**SET OF TASKS**
1 – Name every food that the coffee forum thread gives as a source of L-tryptophan.
2 – Carry on the coffee forum thread past its final post.

**DOCUMENT PASSAGE**
=====

PillarofBalance said:


> A hot coffee and a couple newports are night relaxes me



I haven't had a Newport in about 8 years.  Oh God how I wish I could just have one.


----------



## Mind2muscle (Feb 10, 2016)

Love my coffee though.  3 a day plus a preworkout.  Tough part is keeping hydrated.


----------



## bigdog (Feb 10, 2016)

now im wondering if i should maybe implement a cup a day before hitting the gym..any thoughts??


----------



## erny23 (May 9, 2016)

Everyone responds differently to stimulants, but personally I am very sensitive and if I add stimulants in the form of coca cola or pre workouts then I'm a nervous wreck. L-tryptophan foods such as turkey, eggs, milk, tuna can all have the opposite effect on the nervous system.


----------



## StoicHouse (May 13, 2016)

Coffee is good for the liver and the ticket. I drink about 5 cups a day.


----------



## thqmas (May 13, 2016)

StoicHouse said:


> Coffee is good for the liver and the ticket. I drink about 5 cups a day.



Pardon my ignorance, but what is a 'ticket'?

=====

**SUPPLIED INFORMATION**
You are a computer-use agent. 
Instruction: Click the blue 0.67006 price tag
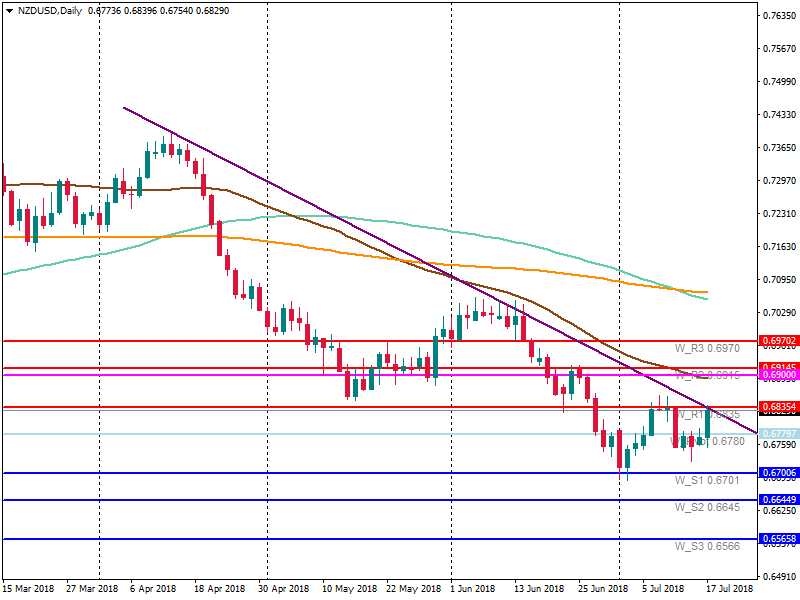[x=778, y=473]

=====

**OUTPUTS IN ORDER**
1 – Turkey, eggs, milk, tuna

2 –
----------



## bigdog (May 13, 2016)

thqmas said:


> Pardon my ignorance, but what is a 'ticket'?


x2 on what is a "ticket"?


----------



## Iron1 (May 13, 2016)

I'm guessing he means ticker (heart).


----------



## StoicHouse (May 13, 2016)

Iron1 understood. Give him a cookie.


----------



## thqmas (May 13, 2016)

Hey! You didn't say there will be cookies! Not fair.

Ok, I'm ready for another.


----------



## saltylifter (May 14, 2016)

I only drink coffee in the morning and if I'm having a hard time staying awake I'll kill a energy drink around noon. 
My sleep fing sucks. I can't sleep at all
I take zzzzzzzzzzzquil stuff but it doesn't seem to work.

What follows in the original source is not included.